Wyoming’s education funding model is said to be one of the fairest in the nation, keeping teachers’ wages competitive. However, mineral wealth is dying off and some are worried about the future of keeping Wyoming schools superior. Leaders believe the premier education and teacher pay will continue.

“500 students were not in our schools the following August and you fast forward to where we are right now, it’s not negative. You go look at the billboards in Gillette, look how many mines are hiring right now. They’ve changed, they’re mining less coal, but that coal seems to be more valuable right now,” said Bell.
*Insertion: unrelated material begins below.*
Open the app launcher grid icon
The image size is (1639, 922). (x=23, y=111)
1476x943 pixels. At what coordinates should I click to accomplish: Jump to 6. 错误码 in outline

The Campbell County School District’s staffing situation is flexible. Reznicek says using attrition helps the district manage the ebb and flow of student enrollment. “People retire, people, move on, people have other opportunities, and sometimes their spouses get moved or transferred based on their jobs in the mines, oil, or whatever,” explained Reznicek. “So, we always have turnover every year and we look at that. We always say ‘well now is not the time to hire, so let’s adjust that way.’”

Mineral wealth and property taxes are primary contributors toward the Wyoming education system, while the coal industry wallets are getting slimmer. Legislators in Wyoming battle out whether to provide property tax relief for their constituents, but the impact on schools is unknown.

Man Camps and Crime

Coal mines sprawl across Campbell County. When these mines were seeing massive employment gains, man camps were introduced. These camps are temporary places for mining employees to live and are typically located near mines or pipelines. These camps go hand-in-hand with crime. A study from the US Bureau of Justice Statistics found that at a man camp near North Dakota, violent crime, particularly aggravated assault, increased by 70%.

In Wyoming, one such camp was set up near an elementary school. ”We have Rawhide school out there, they let us know who’s coming in, who’s staying, because there is a man camp out there, or there was a man camp out there when they were building the station,” said Reznicek.

In the past three years, violent crime has decreased in Campbell County.

Editors Note: this is part two of a three-part series on Wyoming’s coal industry.